Some new and impressive research verifies the strong role social interaction plays in our exchange of pedagogical knowledge. The study has a very specific context involving an elaborate interview design. The researchers collected data from 35 physics faculty members at a range of institutions. They were asked about their understanding and use of Peer Instruction, capitalized because it refers not to generic student collaboration but rather to the protocol of individual answer, discussion, answer again, developed by Harvard physicist and educator Eric Mazur (and highlighted in a previous Teaching Professor blog post). Almost 60% of those interviewed said they had first heard about Peer Instruction via an informal discussion with a colleague. Only 8% said they had found out about it by reading, however many of those interviewed noted that they turn to written materials and presentations to deepen their understanding.
The researchers report that “Informal, social interactions among colleagues are a key mechanism of communication about reforms” (010110-14). But there are some downsides to learning about teaching through conversations with colleagues. The researchers identified nine features that characterize Mazur’s brand of Peer Instruction, and they queried faculty about each. They discovered that almost half of their cohort, who had been selected because they reported familiarity with Peer Instruction, “did not indicate awareness of any specific features of PI [Peer Instruction] beyond getting students to work together.” (101011-9)
When pedagogical innovations are passed from someone who got the idea from someone else, the fidelity of the information is bound to erode. The point isn’t that faculty must use an instructional approach exactly as it was originally prescribed. We teach different content and different types of students in unique instructional settings. But as these researchers point out, when an instructional intervention, such as Peer Instruction (or team-based learning, or cooperative learning, or lots of others), has been studied but some of its essential features are modified or removed, the results identified in the research may not occur. It’s now up to the teacher to ascertain whether the new form of the intervention is producing the desired effects.
Three final points: We can and do learn from each other, but when it comes to implementing something new, we should look beyond what we’ve heard about from others. Fortunately, there’s a treasure trove of information on almost every instructional intervention. It’s fine to go ahead and adapt these different approaches to teaching—to do what we think needs to be done to make the change work—but as the researchers discovered, the faculty in their cohort was making changes pretty much willy-nilly. True, there probably isn’t going to be a readily available study that explores the changes exactly as you’re proposing to make them, but there is likely more to be learned from others who implemented the innovation as well as from those who’ve studied it.
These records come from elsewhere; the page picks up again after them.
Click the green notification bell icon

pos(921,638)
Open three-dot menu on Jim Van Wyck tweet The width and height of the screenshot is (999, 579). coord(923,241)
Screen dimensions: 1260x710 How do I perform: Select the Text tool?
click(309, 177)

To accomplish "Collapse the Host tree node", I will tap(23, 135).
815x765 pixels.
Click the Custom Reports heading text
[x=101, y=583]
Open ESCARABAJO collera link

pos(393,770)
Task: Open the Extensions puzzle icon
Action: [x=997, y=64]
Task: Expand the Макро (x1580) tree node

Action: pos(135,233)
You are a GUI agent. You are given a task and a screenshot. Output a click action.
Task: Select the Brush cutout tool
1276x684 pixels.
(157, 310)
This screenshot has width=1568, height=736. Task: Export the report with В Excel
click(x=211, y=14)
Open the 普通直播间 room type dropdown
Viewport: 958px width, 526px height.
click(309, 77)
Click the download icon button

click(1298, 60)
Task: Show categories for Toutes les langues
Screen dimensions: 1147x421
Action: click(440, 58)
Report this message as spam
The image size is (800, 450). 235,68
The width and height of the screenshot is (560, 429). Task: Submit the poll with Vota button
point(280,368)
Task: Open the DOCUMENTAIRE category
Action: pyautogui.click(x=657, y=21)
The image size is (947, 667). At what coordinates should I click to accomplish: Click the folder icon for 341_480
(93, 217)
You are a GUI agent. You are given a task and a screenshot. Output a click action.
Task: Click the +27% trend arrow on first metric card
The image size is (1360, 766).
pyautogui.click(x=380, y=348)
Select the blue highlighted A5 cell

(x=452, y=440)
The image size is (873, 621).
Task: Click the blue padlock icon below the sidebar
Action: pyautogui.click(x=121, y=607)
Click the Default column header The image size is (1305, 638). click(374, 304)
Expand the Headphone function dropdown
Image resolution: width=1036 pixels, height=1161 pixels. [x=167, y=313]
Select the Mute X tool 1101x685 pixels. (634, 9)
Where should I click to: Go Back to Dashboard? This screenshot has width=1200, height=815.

We often get after our students who try to participate in discussion without enough background knowledge, related experience, or having done the reading. The lack of preparation affects the quality of the discussion. The same critique could be leveled against us. If all our pedagogical exchanges happen on the fly as we pass each other in the hall or pause in the mailroom, we’re not having conversations that match the caliber of what we’re trying to accomplish in the classroom. We can and should be learning more from each other.
And finally, here’s a point I’ve made previously. We need to choose pedagogical colleagues carefully. We select our research partners by employing high standards, but pedagogical colleagues? Too often we exchange ideas with and obtain information from whomever happens to be nearby. But not all teachers have the same level of pedagogical wisdom. You will learn more from someone who knows more.
Reference: Dancy, M., Henderson, C., & Turpen, C. (2016). How faculty learn about and implement research-based instructional strategies: The case of Peer Instruction. Physical Review Physics Education Research, 12, 010110.